### STORED DATA

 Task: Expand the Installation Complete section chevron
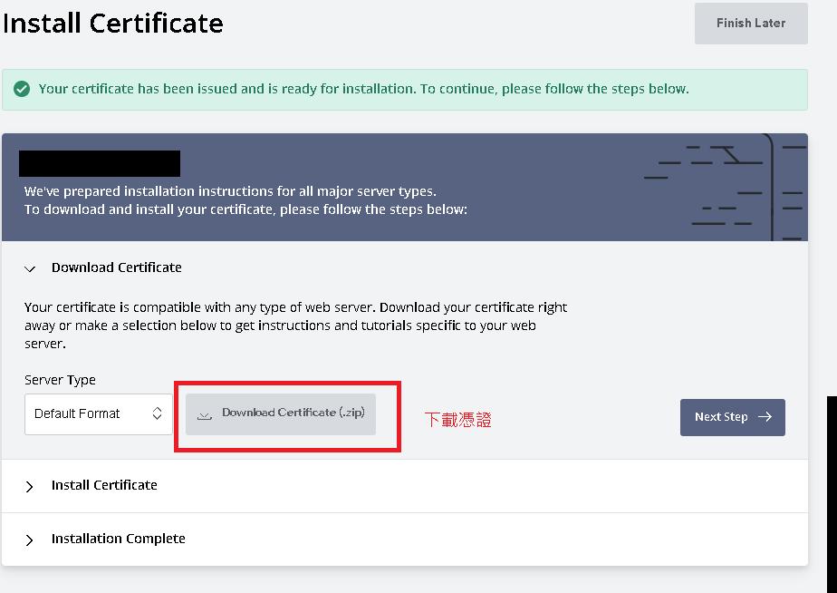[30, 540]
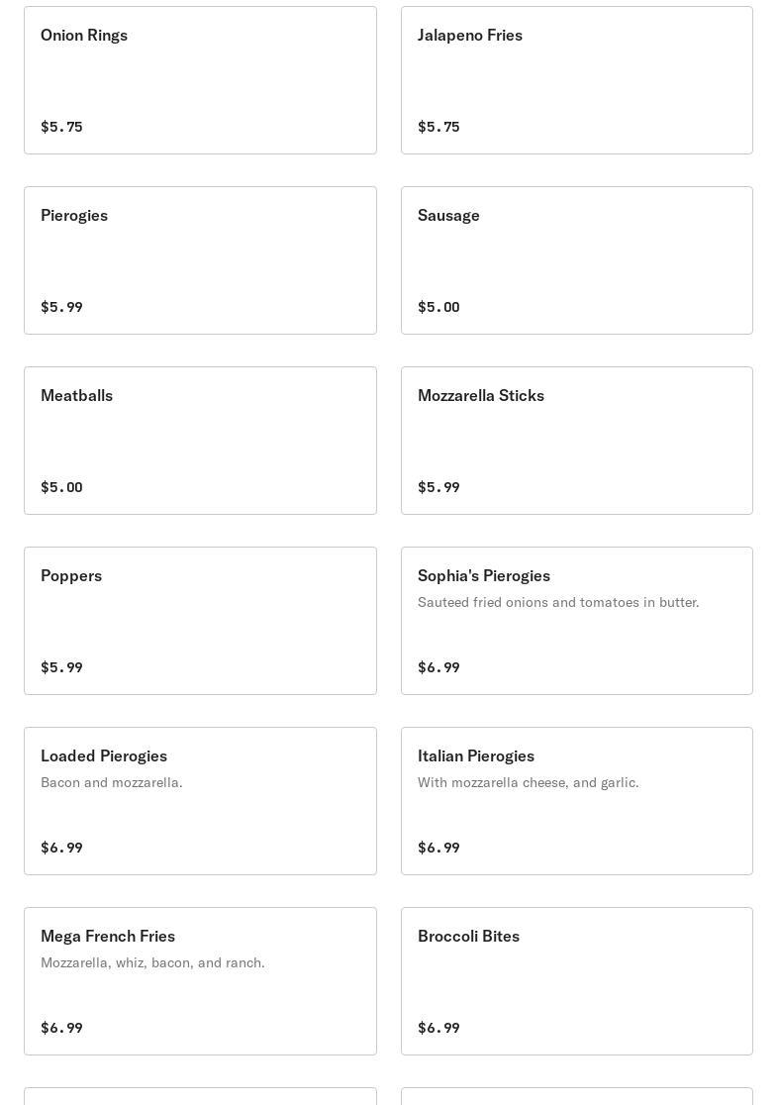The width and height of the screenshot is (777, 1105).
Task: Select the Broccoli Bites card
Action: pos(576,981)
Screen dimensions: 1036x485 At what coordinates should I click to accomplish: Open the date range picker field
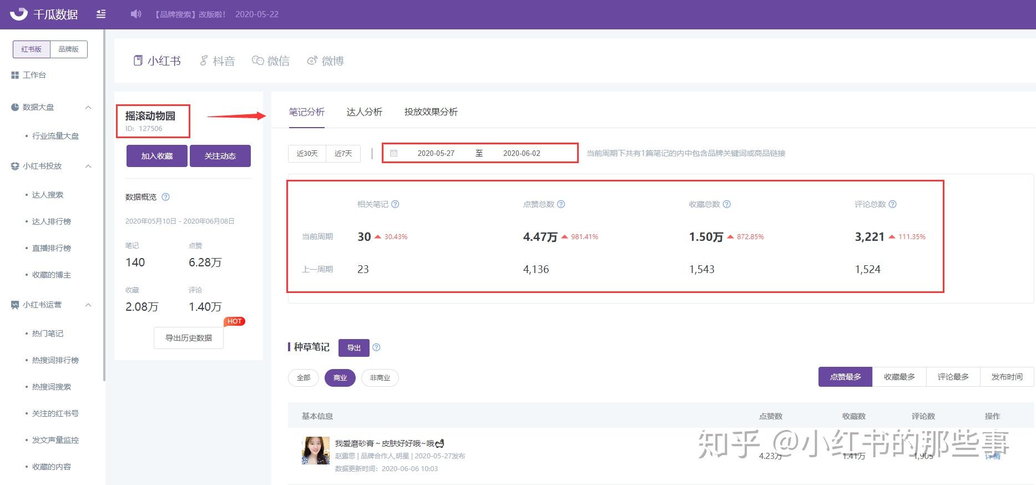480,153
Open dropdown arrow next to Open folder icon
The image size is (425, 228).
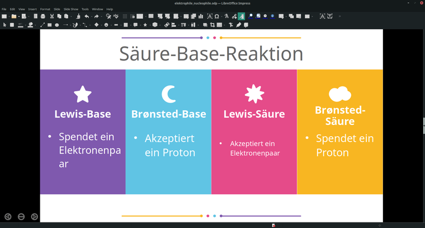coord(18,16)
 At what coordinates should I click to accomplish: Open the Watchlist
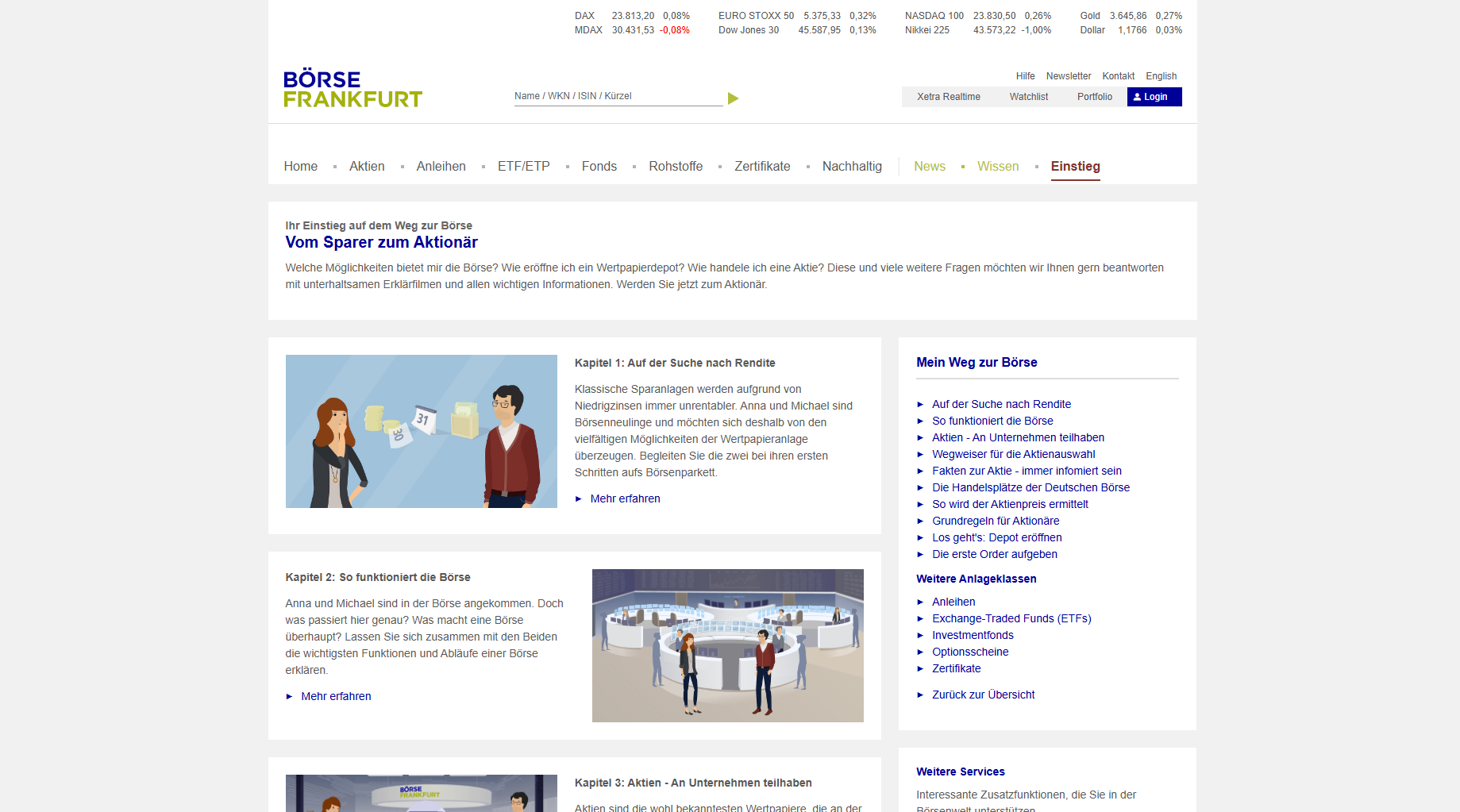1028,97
---
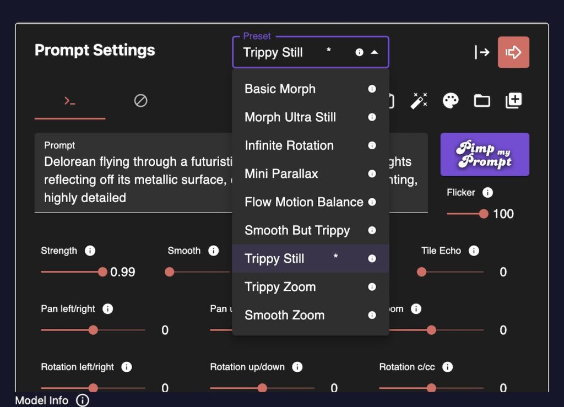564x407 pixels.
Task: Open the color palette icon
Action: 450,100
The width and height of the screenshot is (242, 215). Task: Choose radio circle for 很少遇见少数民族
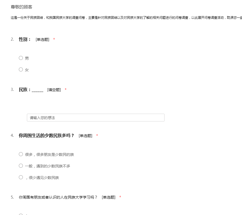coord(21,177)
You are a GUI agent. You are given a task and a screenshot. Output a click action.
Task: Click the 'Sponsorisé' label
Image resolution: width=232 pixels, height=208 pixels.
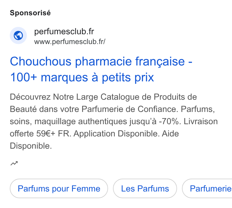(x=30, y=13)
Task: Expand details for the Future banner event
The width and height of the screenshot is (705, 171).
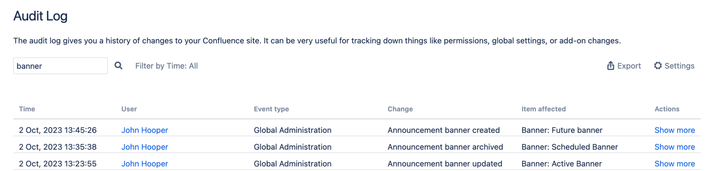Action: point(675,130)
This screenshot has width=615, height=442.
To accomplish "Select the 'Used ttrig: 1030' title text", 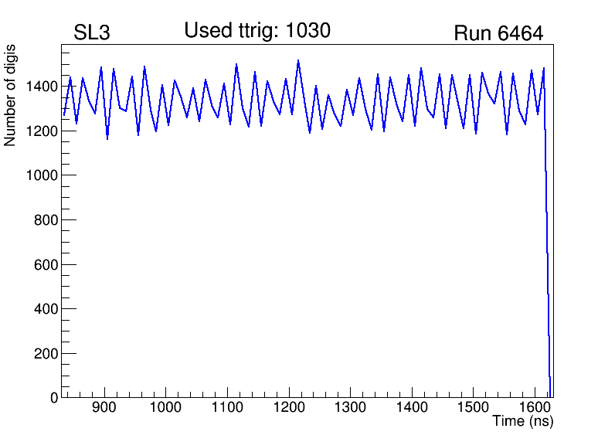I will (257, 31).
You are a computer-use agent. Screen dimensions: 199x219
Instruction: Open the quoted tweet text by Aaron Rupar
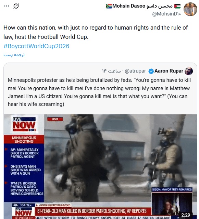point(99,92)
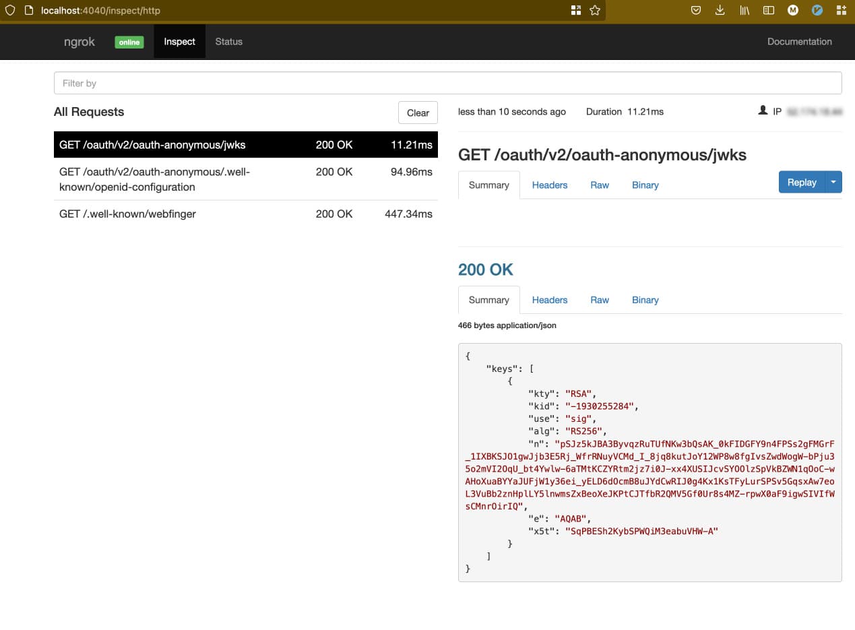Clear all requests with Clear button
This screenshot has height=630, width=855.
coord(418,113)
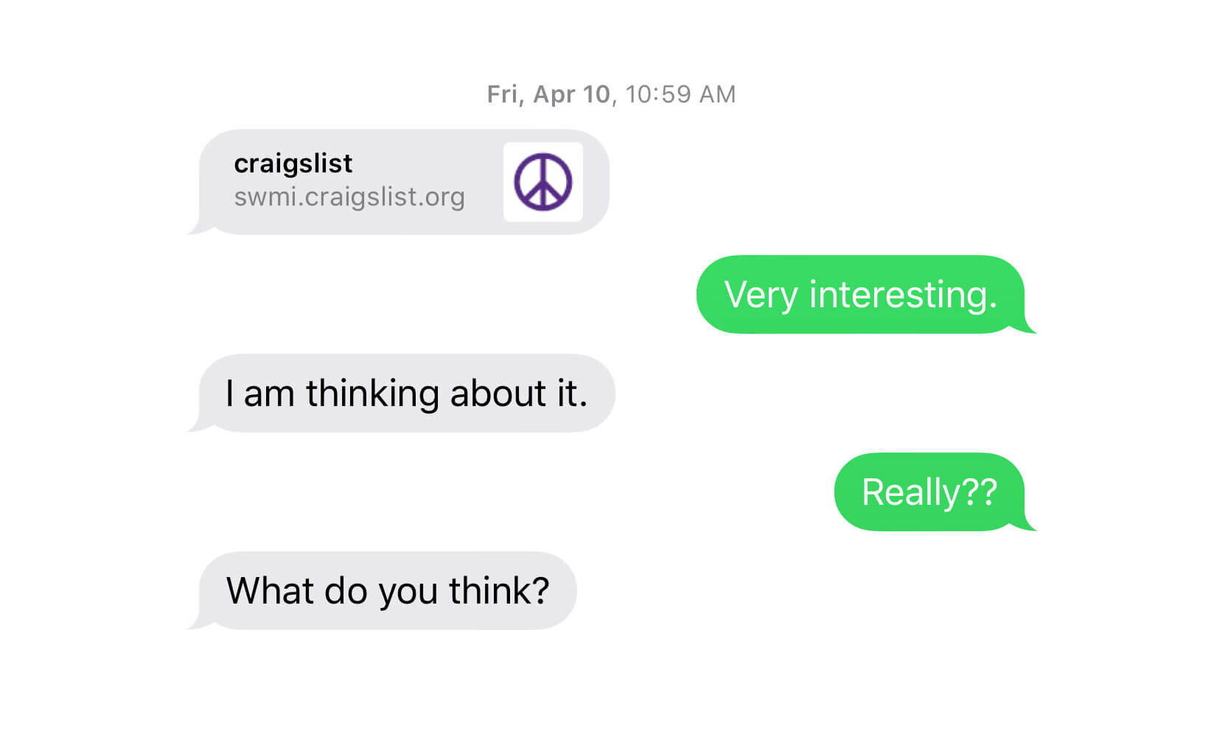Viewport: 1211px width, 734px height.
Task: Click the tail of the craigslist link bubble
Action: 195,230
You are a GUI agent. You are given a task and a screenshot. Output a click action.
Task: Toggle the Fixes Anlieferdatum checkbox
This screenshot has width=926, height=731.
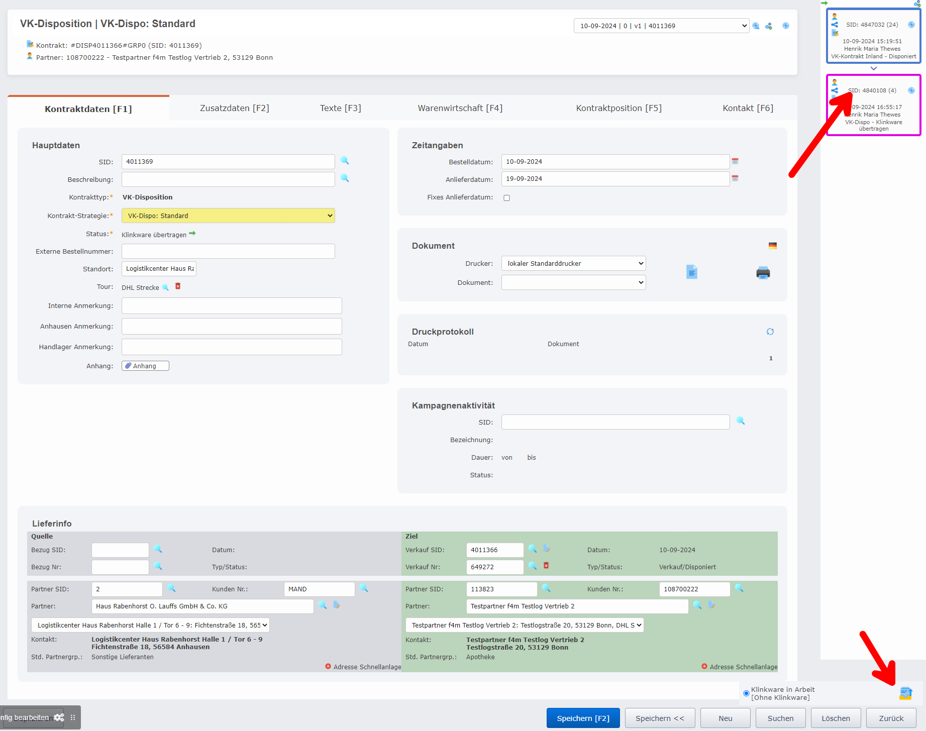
--
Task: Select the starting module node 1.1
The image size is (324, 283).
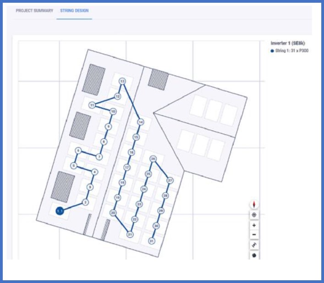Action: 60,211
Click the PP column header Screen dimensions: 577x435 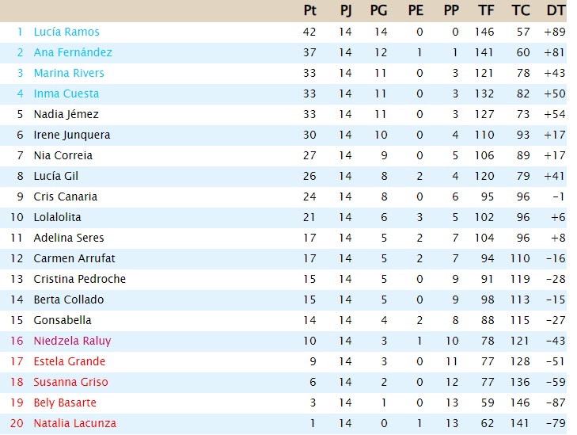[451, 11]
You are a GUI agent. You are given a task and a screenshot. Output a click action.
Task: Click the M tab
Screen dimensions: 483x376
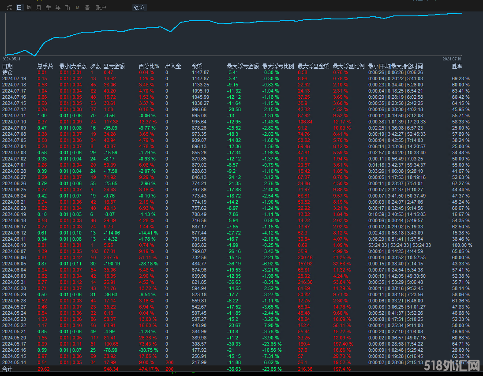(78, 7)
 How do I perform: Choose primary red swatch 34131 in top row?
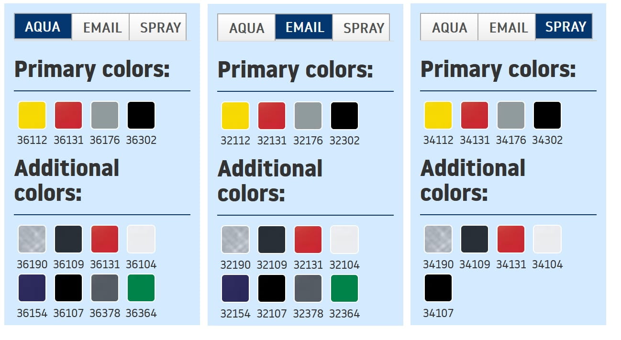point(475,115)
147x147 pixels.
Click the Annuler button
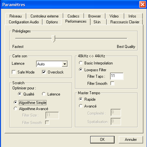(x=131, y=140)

### THE PROBLEM
Repeat exactly the lines above from the one with "Task: Toggle the Fixes Anlieferdatum checkbox" up to and including the one with "This screenshot has width=926, height=731.". No other line belongs in the reply.

### WRITTEN SOLUTION
Task: Toggle the Fixes Anlieferdatum checkbox
This screenshot has width=926, height=731.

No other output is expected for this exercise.